Enregistrements effacés

Ce glissement ne doit pas surprendre. Il tient, d’abord, à la criminalisation rampante de l’activisme écologiste. Depuis l’arrivée d’Emmanuel Macron au pouvoir en 2017, cette tendance n’a cessé de s’accentuer, en même temps que le spectre des actions potentiellement répréhensibles s’élargissait toujours plus. En 2019, une convention signée entre le ministère de l’intérieur et les syndicats agricoles productivistes gravait dans le marbre cette tendance, en créant la cellule de gendarmerie Demeter. Avec comme objectif non seulement de lutter contre les délits visant le monde agricole, mais aussi de prévenir « des actions de nature idéologique » pouvant n’être que de « simples actions symboliques de dénigrement ».

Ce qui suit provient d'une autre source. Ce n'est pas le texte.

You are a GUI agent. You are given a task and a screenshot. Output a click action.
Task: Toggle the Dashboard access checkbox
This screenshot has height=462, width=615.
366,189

L’activité journalistique entre-t-elle dans cette dernière catégorie ? Il n’est en tout cas pas très étonnant que l’assignation des forces de l’ordre à de telles missions crée une sorte d’ambiance. Fin mars 2021, une journaliste allemande en reportage en Argoat, travaillant sur le modèle agricole breton, échange quelques mots désagréables avec un exploitant et enregistre. Elle voit avec stupéfaction des gendarmes débarquer le soir même à son hôtel, accompagnés de l’intéressé, lui intimer d’effacer ses enregistrements. Sous les insultes de son détracteur, elle doit s’exécuter. Cette histoire a été racontée dans Le Monde et ailleurs ; elle n’a soulevé aucun émoi particulier.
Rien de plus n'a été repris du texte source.